Meanwhile, some companies in energy-intensive sectors have issued ‘transition bonds’ to help them advance their contribution to a net-zero emissions economy.
These transition bond instruments often lack “clarity and common terminology on what is considered to be a transition activity or project”, leading to concerns about ‘transition-washing’.
Transition bond issues have been previously criticised for lacking ambition and making sustainability commitments that represent little more than a continuation of “business as usual” practices. For example, Hong-Kong based power company CLP Group was criticised for including the construction of natural gas-fired power plants in its revised transition bond framework.
“Such concerns, we believe, have undermined the growth of the transition finance market with only 16 transition bond deals recorded as of June 2021 according to Dealogic,” says S&P.
The ratings agency says that harmonising different standards is key to mitigating concerns about greenwashing.
S&P notes the principles launched by the International Capital Market Association (ICMA), to promote standardisation and transparency for use-of-proceeds and sustainability-linked bonds and loans.

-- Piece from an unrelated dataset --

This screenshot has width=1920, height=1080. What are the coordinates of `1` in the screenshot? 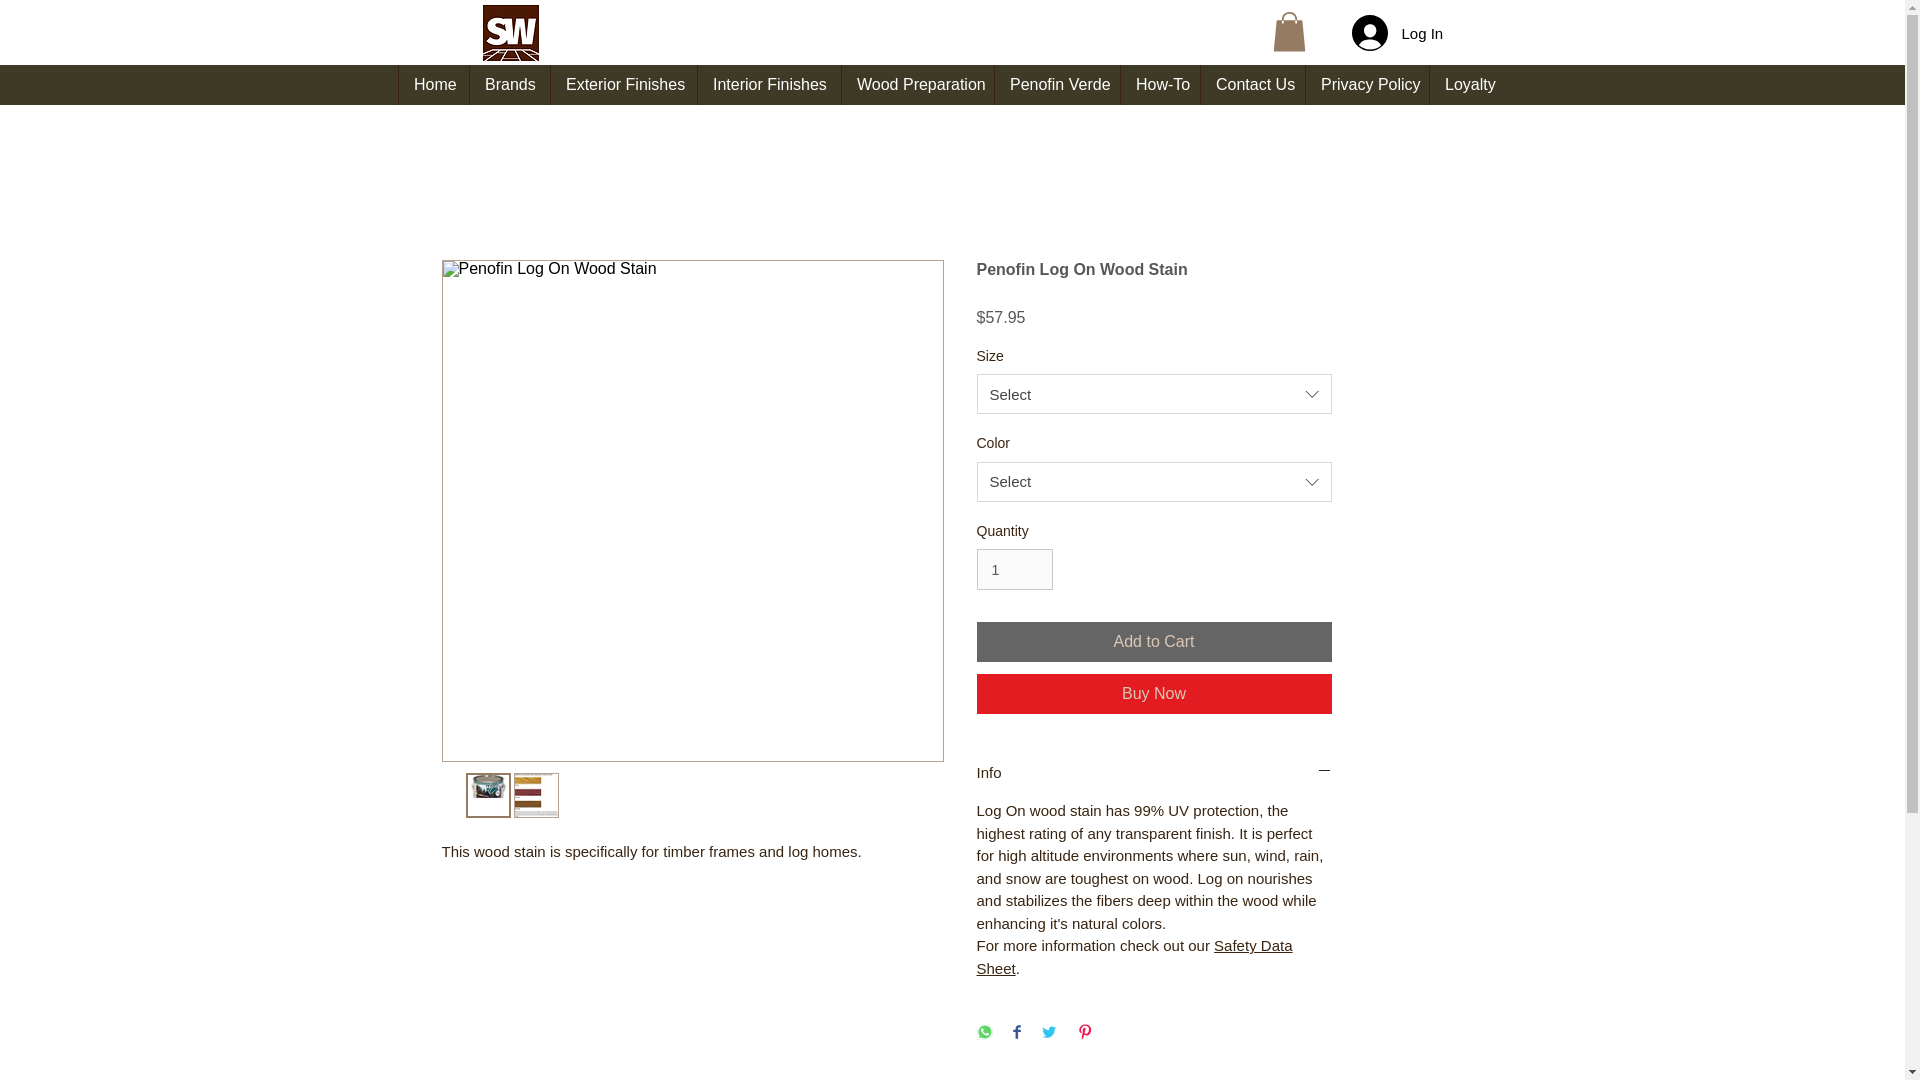 It's located at (1014, 568).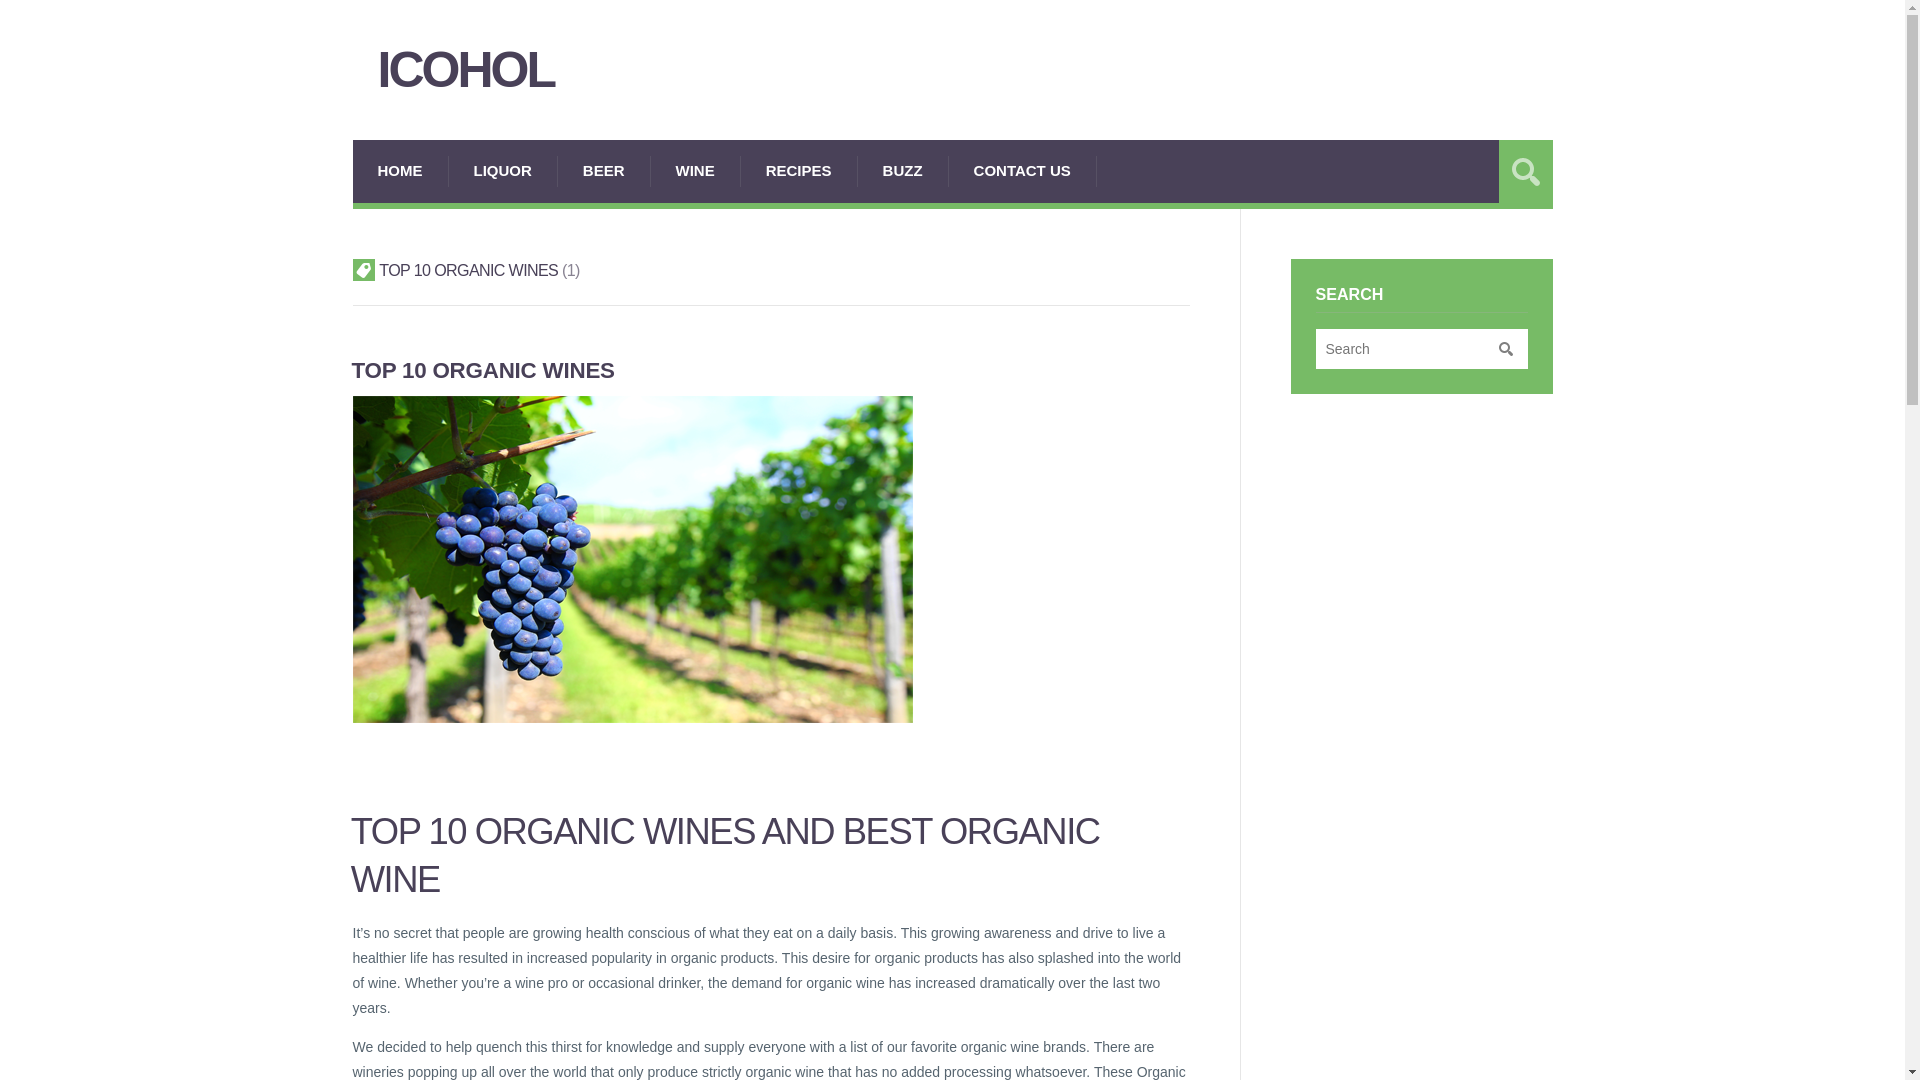 This screenshot has height=1080, width=1920. What do you see at coordinates (800, 172) in the screenshot?
I see `RECIPES` at bounding box center [800, 172].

While the principles are voluntary, an estimated 97 per cent of use of proceeds and 80 per cent of sustainability-linked bonds issued globally adhered to them in 2020, according to ICMA and Environmental Finance.
Disclosure standards such as the Taskforce for Climate-related Financial Disclosures (TCFD) have also helped reduce investor fears around greenwashing, as well as improving transparency and reducing costs incurred by investors as they search for sustainable investments.
“While demand for sustainable financing instruments remains very strong and promises to increase, concerns around the accuracy of issuer sustainability claims can have profound impacts on the integrity and development of the sustainable finance market,” says S&P.